Queen Honey Bee Life Cycle Chart

Queen Honey Bee Life Cycle Chart

The life cycle of an queen bee begin with an egg and ends with a queen bee laying eggs to continue the lifecycle of the colony. A queen bee is a type of bee whose job are to lay eggs. A queen bee is also more larger than a worker bee or a drone bee.

The life cycle of a queen bee begin when a worker bee place an egg into a wax cell. This wax cell will be filled with royal jelly, which is a substance that only queen bee larvae is fed to make the queen bee larger than a worker bee. The queen bee larvae live within the wax cell, which the worker bees expand to allow for the queen bee larvae to grow to it full size.

Life Cycle of a Queen Bee

Around the eighth day of the life cycle, the worker bees places a cap over the wax cell in which the queen bee lives. Within this capped cell is the queen bee larva, which will enter the process of becoming a queen bee. After another eight days, on the sixteenth day, the queen bee will chew through the wax cap of its cell.

At this point, the queen bee will begin to destroy the remaining queen bee cells within the hive. After emerging from its wax cell, the queen bee will take flight to perform mating flights to collect sperm from the drone bee in the hive. The queen bee will store this sperm within its spermatheca to use later to fertilize its eggs for several years.

By the twenty-eighth day, the queen bee will have matured enough to begin laying between 2,000 and 5,000 egg each day. A person can identify the different types of queen bee cells by recognizing when and why they are created within the hive. Swarm cells are created at the bottom of the hive, and they are created when the hive becomes too crowded.

Supersedure cells are created in the middle of the hive and are created if the current queen bee in the hive are failing. Emergency cells are created in any part of the hive if a queen bee is sudden lost to the hive. By performing grafting, people can manage the queen bee in the hive.

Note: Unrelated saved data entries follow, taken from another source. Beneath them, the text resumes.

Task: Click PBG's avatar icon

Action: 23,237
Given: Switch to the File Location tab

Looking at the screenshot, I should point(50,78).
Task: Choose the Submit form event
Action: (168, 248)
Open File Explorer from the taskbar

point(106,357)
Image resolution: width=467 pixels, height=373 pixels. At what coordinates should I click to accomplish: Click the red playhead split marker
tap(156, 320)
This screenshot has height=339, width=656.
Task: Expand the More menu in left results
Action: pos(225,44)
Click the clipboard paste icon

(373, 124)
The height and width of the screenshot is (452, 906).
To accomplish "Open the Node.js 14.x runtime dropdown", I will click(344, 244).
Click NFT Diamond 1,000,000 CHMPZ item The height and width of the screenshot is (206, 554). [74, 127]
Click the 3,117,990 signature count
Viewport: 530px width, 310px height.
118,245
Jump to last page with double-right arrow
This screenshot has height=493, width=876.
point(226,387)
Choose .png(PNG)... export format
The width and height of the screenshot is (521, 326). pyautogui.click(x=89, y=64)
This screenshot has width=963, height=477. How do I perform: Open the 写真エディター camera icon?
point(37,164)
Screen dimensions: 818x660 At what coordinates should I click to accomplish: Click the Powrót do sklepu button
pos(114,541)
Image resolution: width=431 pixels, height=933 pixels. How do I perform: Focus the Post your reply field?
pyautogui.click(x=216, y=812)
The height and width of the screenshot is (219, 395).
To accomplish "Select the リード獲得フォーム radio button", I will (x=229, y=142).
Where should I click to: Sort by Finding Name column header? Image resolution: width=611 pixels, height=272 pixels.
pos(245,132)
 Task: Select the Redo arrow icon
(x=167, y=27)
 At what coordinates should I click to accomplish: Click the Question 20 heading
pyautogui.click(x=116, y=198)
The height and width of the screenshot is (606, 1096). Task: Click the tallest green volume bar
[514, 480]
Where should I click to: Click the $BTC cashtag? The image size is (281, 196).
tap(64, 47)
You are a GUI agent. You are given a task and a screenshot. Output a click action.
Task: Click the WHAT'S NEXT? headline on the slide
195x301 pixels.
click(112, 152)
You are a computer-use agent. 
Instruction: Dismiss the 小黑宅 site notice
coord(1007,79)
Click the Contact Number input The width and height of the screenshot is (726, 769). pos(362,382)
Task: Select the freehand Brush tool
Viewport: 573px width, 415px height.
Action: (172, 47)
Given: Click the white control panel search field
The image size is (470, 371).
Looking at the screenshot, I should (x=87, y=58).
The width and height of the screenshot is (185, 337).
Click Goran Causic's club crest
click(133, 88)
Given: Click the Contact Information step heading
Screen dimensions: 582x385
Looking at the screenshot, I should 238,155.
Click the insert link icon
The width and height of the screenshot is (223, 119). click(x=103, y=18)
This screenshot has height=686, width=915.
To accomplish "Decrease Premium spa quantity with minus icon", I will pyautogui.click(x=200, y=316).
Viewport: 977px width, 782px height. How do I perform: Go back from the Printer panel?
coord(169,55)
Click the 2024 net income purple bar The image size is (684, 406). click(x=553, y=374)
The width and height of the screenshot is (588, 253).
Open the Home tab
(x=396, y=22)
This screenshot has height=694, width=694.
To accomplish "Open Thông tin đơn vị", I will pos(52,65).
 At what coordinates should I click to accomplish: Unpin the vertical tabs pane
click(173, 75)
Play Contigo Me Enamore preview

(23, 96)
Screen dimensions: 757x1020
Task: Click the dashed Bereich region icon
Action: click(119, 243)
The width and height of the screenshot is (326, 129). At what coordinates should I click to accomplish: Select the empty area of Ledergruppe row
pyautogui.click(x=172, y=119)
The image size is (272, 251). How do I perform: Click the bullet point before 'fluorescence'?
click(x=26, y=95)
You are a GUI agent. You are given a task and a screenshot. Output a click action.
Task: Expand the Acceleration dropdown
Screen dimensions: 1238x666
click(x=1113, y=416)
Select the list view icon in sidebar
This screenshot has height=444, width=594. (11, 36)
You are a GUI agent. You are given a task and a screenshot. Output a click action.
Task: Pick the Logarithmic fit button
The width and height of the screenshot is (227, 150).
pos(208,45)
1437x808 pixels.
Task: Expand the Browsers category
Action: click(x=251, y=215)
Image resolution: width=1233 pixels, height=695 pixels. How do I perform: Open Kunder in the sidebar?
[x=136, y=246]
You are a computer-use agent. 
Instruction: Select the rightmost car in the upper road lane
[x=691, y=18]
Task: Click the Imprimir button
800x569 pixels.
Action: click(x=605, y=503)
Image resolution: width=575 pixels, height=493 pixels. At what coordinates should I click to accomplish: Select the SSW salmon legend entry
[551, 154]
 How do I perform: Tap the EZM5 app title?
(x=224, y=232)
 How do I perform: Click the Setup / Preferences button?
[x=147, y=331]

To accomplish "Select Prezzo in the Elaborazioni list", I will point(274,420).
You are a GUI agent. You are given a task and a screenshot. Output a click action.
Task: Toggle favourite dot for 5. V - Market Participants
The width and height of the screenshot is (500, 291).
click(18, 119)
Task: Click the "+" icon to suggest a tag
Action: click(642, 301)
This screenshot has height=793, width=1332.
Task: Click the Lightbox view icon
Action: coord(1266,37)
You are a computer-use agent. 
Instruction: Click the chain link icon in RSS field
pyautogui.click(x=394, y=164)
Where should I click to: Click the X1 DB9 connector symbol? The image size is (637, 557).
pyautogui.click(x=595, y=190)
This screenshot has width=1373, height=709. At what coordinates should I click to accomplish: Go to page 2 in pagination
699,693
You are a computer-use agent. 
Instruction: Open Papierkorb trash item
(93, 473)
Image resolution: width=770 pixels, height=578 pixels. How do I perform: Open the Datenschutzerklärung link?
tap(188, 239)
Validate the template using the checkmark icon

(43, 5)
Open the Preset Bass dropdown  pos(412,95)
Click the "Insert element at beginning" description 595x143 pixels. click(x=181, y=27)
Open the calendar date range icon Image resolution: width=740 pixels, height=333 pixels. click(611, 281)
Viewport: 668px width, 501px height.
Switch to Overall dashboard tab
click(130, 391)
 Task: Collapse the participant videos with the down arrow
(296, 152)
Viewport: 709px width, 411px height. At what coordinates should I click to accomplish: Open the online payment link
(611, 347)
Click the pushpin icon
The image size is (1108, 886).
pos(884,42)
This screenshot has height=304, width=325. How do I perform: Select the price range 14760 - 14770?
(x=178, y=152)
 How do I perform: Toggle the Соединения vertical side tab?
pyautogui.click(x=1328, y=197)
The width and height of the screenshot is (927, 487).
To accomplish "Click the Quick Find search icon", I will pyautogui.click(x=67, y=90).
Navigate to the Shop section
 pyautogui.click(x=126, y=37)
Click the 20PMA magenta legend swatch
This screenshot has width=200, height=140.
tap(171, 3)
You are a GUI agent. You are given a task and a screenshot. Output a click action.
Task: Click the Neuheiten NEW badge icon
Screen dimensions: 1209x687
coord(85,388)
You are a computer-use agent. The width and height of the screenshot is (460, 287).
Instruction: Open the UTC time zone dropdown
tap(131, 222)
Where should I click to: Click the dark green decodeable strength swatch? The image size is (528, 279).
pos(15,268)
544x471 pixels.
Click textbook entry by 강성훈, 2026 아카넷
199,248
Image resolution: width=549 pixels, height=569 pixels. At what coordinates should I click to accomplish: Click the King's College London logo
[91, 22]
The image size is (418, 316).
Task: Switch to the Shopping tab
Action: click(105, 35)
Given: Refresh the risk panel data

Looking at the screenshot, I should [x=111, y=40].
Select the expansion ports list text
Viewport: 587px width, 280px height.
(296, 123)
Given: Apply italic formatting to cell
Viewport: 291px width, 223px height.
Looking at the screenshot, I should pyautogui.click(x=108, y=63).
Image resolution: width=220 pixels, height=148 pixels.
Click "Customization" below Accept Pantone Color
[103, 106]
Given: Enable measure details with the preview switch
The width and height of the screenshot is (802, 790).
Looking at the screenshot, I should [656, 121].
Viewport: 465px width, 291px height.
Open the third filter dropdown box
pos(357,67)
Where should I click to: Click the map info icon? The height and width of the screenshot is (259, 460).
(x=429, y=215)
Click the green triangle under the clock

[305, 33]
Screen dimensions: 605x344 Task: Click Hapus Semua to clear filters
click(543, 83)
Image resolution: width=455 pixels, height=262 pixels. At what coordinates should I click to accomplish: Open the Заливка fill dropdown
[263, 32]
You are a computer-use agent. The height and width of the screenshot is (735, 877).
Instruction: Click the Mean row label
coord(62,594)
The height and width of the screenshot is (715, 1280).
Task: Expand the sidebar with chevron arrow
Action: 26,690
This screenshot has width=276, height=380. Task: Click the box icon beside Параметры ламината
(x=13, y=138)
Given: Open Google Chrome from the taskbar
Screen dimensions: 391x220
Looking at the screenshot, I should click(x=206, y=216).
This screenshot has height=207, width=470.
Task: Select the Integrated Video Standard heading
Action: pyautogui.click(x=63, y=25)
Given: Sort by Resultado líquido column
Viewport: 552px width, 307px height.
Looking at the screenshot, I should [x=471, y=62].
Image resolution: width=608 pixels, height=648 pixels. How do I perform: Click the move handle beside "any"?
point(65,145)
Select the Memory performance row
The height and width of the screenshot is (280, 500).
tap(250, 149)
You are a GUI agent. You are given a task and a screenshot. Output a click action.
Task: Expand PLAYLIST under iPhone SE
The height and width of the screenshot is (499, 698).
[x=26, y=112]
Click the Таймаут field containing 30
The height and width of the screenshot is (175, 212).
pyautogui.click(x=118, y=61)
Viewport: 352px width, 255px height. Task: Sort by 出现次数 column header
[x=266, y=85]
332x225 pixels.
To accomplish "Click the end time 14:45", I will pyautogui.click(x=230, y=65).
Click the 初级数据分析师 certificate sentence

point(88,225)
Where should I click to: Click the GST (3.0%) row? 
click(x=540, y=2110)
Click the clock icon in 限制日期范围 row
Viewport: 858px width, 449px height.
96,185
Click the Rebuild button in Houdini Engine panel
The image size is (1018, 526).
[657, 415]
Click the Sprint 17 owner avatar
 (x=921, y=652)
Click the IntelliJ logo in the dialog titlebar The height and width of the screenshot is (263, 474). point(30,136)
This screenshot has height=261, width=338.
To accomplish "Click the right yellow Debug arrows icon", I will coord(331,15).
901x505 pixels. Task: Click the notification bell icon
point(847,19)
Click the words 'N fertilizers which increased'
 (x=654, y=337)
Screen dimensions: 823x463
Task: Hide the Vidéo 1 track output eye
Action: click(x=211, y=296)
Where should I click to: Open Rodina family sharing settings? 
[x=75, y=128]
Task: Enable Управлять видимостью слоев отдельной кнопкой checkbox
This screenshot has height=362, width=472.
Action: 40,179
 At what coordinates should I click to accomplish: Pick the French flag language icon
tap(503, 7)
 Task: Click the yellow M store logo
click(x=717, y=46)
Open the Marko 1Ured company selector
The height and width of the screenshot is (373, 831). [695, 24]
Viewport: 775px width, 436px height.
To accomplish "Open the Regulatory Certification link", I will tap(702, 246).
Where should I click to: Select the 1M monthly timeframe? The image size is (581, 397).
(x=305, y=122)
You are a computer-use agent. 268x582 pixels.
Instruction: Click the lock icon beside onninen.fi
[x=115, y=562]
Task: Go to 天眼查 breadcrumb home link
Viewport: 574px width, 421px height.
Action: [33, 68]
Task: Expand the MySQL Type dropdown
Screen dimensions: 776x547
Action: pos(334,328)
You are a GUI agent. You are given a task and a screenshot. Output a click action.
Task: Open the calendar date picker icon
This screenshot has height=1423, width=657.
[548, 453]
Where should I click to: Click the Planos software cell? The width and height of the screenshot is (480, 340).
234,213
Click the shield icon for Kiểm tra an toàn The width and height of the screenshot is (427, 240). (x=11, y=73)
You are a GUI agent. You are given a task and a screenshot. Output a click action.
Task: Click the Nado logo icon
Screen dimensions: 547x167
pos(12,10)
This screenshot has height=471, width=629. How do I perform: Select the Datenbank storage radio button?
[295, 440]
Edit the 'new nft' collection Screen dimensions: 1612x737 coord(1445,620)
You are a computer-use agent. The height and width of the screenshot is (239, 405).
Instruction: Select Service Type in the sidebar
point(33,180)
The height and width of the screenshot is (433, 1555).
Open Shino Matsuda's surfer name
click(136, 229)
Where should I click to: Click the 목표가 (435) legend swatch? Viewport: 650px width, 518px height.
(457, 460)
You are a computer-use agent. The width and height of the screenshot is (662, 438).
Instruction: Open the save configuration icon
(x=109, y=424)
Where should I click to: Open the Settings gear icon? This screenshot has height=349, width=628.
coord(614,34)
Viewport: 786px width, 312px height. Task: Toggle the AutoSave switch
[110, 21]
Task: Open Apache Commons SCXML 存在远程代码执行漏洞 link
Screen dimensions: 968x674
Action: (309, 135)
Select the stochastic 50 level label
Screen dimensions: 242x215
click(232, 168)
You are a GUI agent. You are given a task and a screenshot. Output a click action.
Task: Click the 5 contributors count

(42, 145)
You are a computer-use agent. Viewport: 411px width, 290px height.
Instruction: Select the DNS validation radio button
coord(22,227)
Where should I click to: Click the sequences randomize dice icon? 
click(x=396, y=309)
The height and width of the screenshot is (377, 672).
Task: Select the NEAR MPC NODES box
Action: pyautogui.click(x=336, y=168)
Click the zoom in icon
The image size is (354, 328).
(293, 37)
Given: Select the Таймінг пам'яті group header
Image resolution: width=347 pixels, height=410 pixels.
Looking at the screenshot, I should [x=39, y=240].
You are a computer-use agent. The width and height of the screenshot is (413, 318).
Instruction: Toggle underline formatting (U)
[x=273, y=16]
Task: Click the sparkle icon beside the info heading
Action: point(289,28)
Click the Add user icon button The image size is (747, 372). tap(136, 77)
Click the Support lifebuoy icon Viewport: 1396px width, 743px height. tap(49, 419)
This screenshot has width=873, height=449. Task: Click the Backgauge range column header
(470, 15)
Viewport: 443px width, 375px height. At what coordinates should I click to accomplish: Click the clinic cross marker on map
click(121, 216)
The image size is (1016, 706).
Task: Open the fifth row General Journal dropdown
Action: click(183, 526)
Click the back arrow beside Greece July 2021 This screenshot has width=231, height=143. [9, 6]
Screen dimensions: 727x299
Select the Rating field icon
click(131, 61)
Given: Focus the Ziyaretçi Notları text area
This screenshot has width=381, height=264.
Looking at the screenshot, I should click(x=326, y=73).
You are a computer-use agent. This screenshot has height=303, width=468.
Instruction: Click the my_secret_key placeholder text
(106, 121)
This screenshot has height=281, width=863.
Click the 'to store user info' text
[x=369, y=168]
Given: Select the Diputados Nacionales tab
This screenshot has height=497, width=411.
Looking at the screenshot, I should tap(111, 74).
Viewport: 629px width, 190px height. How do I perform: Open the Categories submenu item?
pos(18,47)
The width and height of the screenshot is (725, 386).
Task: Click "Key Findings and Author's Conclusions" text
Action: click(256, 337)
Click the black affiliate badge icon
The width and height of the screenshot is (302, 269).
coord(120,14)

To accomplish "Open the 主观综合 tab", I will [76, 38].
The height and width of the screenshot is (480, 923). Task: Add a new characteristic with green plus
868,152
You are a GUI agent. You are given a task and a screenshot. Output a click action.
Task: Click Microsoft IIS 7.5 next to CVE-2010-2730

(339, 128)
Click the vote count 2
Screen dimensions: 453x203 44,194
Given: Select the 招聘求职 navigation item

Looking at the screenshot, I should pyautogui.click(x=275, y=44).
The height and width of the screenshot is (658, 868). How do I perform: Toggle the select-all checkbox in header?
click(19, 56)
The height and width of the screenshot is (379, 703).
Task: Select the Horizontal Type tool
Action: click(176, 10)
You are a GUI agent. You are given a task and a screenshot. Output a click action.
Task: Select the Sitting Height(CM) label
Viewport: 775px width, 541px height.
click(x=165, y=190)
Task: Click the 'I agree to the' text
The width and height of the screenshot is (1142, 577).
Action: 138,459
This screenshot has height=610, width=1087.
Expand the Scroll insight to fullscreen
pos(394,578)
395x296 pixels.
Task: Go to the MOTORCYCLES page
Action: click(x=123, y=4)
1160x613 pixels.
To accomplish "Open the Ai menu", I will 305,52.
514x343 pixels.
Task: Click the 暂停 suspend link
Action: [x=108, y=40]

Grafting is the process of move the queen bee larva into a new cell. A queen bee has several physical difference to both worker and drone bees. First, a queen bee is almost twice the length of a worker bee.

Additionally, a queen bee has fully developed ovaries and a reusable stinger. A worker bee is smaller than a queen bee and is responsible for the hives foraging and maintenance of the hive. A drone bee has large eyes and no stinger like a worker bee; however, like a queen bee, it dont lay eggs.

Lastly, the development time for a queen bee is 16 days, a worker bee takes 21 days, and a drone bee takes 24 days to fully develop. People must watch for signs that the hive has no queen bee. Some of these signs include the presence of empty wax cells, worker bees laying eggs in the hive, or a decrease in activity at the hive entrance.

If the hive does not have a queen bee to lay eggs, the population of that hive will decline as the bees die and are not replaced. To manage a queen bee in the hive, people can use a few different method. One method is to mark a queen bee with a color coded dot to easily find the queen bee.

Additionally, people can use introduction cages to introduce a new queen bee to the hive. Using introduction cages allows the hive time to become used to the scent of the new queen bee. Additionally, people can perform regular requeening procedures to ensure that the hive has enough queen bees to lay eggs to sustain the hive.

This practice works because young queen bees will lay more eggs than older queen bee.